Because of the high operation costs involved in microarray experiments, the determination of the number of replicates required to detect a gene significantly differentially expressed in a given multiple-testing procedure is of considerable significance. Calculation of power/replicate numbers required in multiple-testing procedures provides design guidance for microarray experiments. Based on this model and by choice of a multiple-testing procedure, expression noises based on permutation resampling can be considerably minimized. The method for mixture distribution model is suitable to various microarray data types obtained from single noise sources, or from multiple noise sources.
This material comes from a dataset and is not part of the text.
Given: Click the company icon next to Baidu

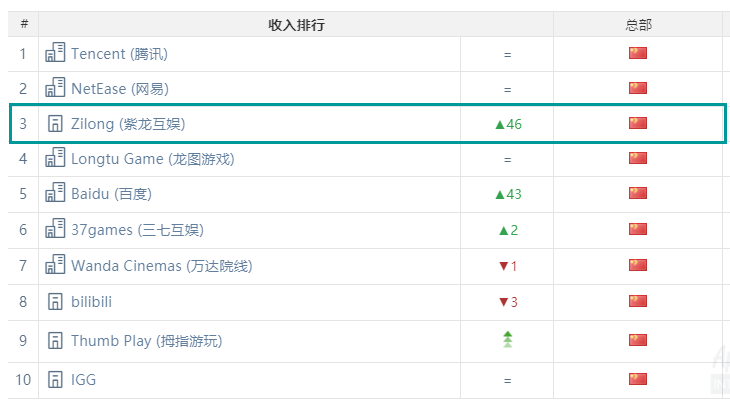Looking at the screenshot, I should point(55,193).
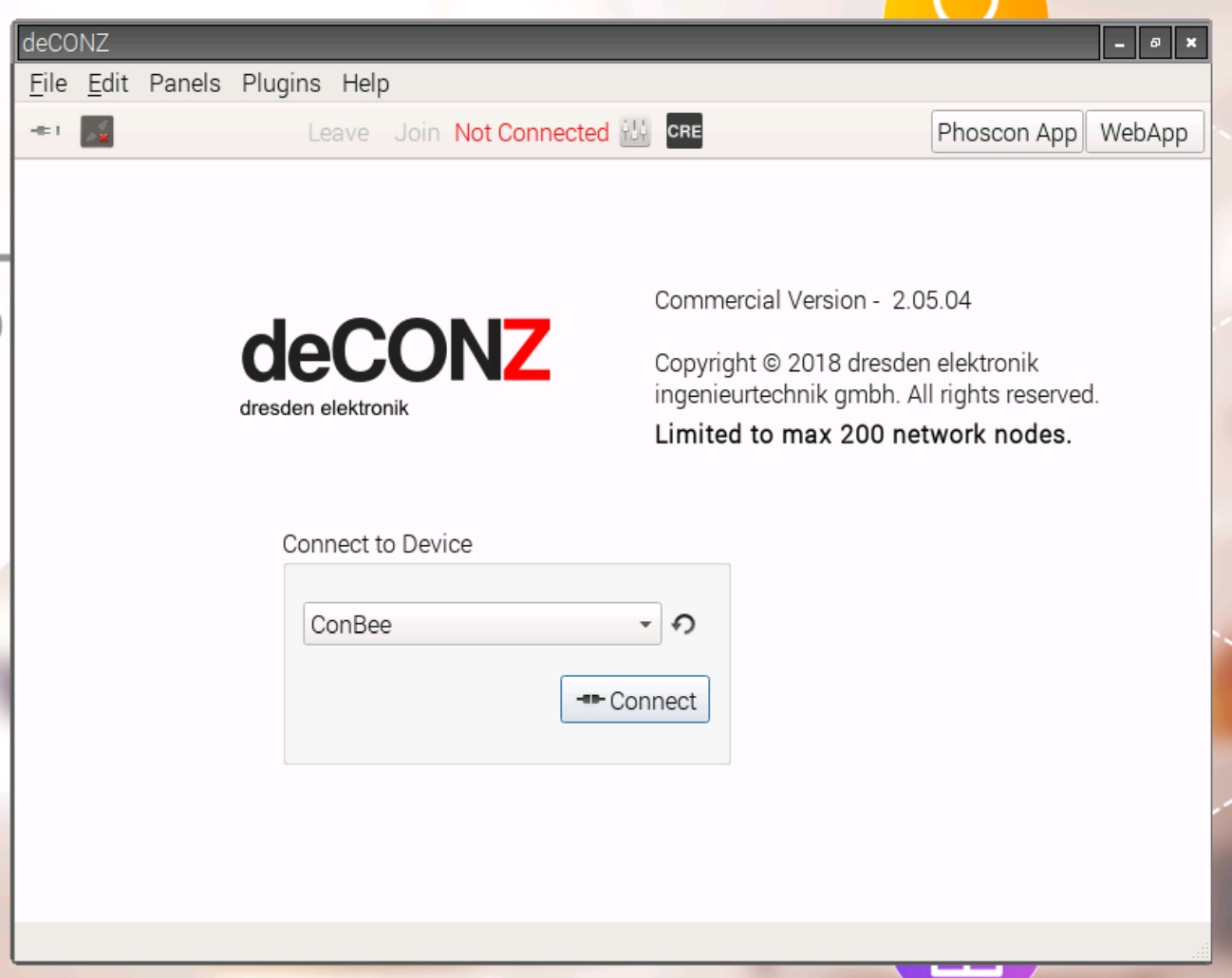Click the Connect button's plug icon
1232x978 pixels.
pos(589,700)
By using the biological replicate number required in microarray experiments for a given power or by determining the power required to detect a gene significantly differentially expressed, given the sample size, or the best multiple-testing method can be chosen. As an example, a single-distribution model of t-statistic was fitted to an observed microarray dataset of 3 000 genes responsive to stroke in rat, and then used to calculate powers of four popular multiple-testing procedures to detect a gene of an expression change D. The results show that the B-procedure had the lowest power to detect a gene of small change among the multiple-testing procedures, whereas the BH-procedure had the highest power. However, all multiple-testing procedures had the same power to identify a gene having the largest change. Similar to a single test, the power of the BH-procedure to detect a small change does not vary as the number of genes increases, but powers of the other three multiple-testing procedures decline as the number of genes increases.